As junior minister for city policy, feminist activist Fadela Amara will oversee the renovation of dilapidated housing estates where many immigrants live - neighbourhoods similar to the one where she grew up with her Algerian immigrant parents.

Senegalese-born Rama Yade was appointed to the new post of junior minister for human rights, an area Sarkozy has identified as a priority for his month-old government, which he reshuffled and expanded after his conservative party did not fare as well as expected in weekend parliamentary elections.

The nomination of three women with roots in Africa - his current justice minister, Rachida Dati is of North African origin - is unprecedented in France, where previous governments had few non-Europeans.

The appointments highlighted Sarkozy's determination that the corridors of power should better reflect France's ethnic and religious diversity and have more women.

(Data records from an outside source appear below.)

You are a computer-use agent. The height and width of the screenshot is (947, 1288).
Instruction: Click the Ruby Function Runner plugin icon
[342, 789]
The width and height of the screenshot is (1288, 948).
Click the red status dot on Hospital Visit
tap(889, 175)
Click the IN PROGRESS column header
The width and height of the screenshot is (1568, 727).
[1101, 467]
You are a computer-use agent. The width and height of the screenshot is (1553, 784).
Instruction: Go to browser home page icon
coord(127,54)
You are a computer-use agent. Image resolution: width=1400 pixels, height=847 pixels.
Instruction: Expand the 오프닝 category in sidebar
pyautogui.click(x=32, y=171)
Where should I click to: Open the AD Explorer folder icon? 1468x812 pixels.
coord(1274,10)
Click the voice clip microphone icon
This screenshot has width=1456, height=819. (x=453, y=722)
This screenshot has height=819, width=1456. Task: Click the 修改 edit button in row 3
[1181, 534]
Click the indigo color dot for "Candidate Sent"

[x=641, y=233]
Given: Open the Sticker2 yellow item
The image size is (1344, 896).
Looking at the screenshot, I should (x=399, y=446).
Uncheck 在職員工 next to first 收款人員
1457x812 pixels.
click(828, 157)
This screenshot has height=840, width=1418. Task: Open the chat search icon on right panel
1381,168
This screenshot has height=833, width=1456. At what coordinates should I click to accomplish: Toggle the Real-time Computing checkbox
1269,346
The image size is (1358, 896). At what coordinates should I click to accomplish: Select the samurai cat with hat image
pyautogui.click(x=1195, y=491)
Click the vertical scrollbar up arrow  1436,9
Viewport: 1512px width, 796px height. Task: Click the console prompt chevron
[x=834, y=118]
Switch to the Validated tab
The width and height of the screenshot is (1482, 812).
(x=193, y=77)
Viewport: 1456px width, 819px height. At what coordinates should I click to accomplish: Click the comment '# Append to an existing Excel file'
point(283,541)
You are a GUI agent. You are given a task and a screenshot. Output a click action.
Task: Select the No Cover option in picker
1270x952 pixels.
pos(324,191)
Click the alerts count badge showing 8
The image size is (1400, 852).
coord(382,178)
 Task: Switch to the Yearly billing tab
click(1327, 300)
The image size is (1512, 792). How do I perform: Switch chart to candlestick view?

They were also seen as an attempt by the blunt conservative to mend fences with poor immigrant neighbourhoods where he is widely reviled for his tough stance against delinquency and illegal immigration.

In 2005, he described troublemakers in a Paris suburb as "scum'' - a comment that helped fuel three weeks of rioting in housing projects across France.

In another first, a woman was nominated to the Finance Ministry. Former lawyer and two-time cabinet minister Christine Lagarde replaces Jean-Louis Borloo, who was promoted to de-facto deputy prime minister, heading a broad ministry that includes the environment - another of Sarkozy's priorities. Borloo took over from Alain Juppe, who resigned after he lost in the weekend elections.

France has the largest Muslim population in western Europe - about five million - and has wrestled with how to integrate them without weakening the secular traditions that are a foundation of the French state.

Sarkozy's predecessor, Jacques Chirac, pushed through legislation to force Muslim girls to take off their head scarves in public schools - responding to concerns that Muslim fundamentalism and tensions stemming from the Israeli-Palestinian conflict were finding their way into classrooms.

Amara is the founder of "Ni Putes, Ni Soumises'' - "Neither a Whore nor Submissive'' - an outspoken group fighting to improve the lot of Muslim women and girls in impoverished neighbourhoods.

A defender of secularism and of the head scarf ban, Amara said Sarkozy respected her independence and outspokenness.

"I am a thorn in the side of both the right and the left, an honest woman who doesn't hesitate to speak my mind,'' she said on France-Info radio.

Malek Boutih, of the opposition Socialists, called Amara "an exceptional woman'' and said the post will give her the power to improve the lives of project dwellers.